Segment Start: Record excerpts

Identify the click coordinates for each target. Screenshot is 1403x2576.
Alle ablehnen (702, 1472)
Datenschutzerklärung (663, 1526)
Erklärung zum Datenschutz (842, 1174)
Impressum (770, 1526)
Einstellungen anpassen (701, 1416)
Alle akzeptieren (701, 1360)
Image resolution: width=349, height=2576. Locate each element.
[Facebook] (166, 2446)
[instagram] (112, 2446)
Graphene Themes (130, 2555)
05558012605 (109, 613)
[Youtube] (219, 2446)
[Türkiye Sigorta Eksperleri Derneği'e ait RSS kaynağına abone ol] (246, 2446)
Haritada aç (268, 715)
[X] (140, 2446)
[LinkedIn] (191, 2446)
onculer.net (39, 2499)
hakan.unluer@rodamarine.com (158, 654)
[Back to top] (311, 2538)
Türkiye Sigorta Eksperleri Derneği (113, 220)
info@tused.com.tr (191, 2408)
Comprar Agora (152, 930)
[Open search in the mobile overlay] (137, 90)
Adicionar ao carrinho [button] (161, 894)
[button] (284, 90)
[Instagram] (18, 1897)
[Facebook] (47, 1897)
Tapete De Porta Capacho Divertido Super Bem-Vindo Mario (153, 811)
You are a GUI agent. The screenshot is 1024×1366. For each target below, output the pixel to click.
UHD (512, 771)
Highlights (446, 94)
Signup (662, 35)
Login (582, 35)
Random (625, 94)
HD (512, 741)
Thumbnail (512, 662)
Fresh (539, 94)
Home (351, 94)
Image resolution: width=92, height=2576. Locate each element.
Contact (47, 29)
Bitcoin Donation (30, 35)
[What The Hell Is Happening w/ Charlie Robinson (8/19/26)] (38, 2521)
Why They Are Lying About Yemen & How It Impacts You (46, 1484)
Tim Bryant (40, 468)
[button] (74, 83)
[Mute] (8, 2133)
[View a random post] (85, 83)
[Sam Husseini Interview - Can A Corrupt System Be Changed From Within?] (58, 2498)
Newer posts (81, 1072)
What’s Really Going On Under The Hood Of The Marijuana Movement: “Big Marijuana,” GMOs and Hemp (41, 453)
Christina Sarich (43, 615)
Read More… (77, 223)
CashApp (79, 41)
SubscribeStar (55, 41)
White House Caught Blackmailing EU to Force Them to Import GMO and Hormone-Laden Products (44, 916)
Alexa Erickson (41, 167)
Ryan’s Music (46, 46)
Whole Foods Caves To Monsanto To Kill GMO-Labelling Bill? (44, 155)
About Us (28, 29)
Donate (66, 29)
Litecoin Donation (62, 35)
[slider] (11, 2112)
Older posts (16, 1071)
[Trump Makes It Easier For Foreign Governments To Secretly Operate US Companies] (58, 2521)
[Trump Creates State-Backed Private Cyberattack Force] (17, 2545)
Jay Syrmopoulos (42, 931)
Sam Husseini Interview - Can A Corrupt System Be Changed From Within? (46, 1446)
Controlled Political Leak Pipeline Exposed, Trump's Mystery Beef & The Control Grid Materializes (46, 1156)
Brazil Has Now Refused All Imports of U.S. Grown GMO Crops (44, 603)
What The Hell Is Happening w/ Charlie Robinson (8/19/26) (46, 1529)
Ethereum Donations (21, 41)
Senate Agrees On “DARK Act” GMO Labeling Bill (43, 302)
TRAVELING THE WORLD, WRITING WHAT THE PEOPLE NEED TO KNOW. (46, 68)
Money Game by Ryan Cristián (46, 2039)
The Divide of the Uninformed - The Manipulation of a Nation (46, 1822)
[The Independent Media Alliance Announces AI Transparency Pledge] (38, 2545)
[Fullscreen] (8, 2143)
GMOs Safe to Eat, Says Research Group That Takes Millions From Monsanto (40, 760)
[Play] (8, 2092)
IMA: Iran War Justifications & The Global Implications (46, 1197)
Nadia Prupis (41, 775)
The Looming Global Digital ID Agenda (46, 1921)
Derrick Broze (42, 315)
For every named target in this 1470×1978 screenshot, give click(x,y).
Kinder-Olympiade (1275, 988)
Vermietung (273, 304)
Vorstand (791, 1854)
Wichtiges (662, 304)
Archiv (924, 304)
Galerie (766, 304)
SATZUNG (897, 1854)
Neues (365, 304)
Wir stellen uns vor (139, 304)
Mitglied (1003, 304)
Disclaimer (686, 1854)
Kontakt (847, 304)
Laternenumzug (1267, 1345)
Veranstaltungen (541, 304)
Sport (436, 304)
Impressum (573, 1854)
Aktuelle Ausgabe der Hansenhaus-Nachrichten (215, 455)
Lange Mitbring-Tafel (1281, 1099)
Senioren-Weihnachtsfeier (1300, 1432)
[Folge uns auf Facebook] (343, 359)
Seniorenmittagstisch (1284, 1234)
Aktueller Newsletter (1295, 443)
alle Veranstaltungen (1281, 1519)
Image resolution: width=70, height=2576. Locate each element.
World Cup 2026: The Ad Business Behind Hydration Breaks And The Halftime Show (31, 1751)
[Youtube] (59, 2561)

Segment End: Record excerpts

# Aim of the exercise
Copy exactly the line containing "Wichtiges (662, 304)" and each line after it through the end of the records above.

# Final answer
Wichtiges (662, 304)
Archiv (924, 304)
Galerie (766, 304)
SATZUNG (897, 1854)
Neues (365, 304)
Wir stellen uns vor (139, 304)
Mitglied (1003, 304)
Disclaimer (686, 1854)
Kontakt (847, 304)
Laternenumzug (1267, 1345)
Veranstaltungen (541, 304)
Sport (436, 304)
Impressum (573, 1854)
Aktuelle Ausgabe der Hansenhaus-Nachrichten (215, 455)
Lange Mitbring-Tafel (1281, 1099)
Senioren-Weihnachtsfeier (1300, 1432)
[Folge uns auf Facebook] (343, 359)
Seniorenmittagstisch (1284, 1234)
Aktueller Newsletter (1295, 443)
alle Veranstaltungen (1281, 1519)
Image resolution: width=70, height=2576. Locate each element.
World Cup 2026: The Ad Business Behind Hydration Breaks And The Halftime Show (31, 1751)
[Youtube] (59, 2561)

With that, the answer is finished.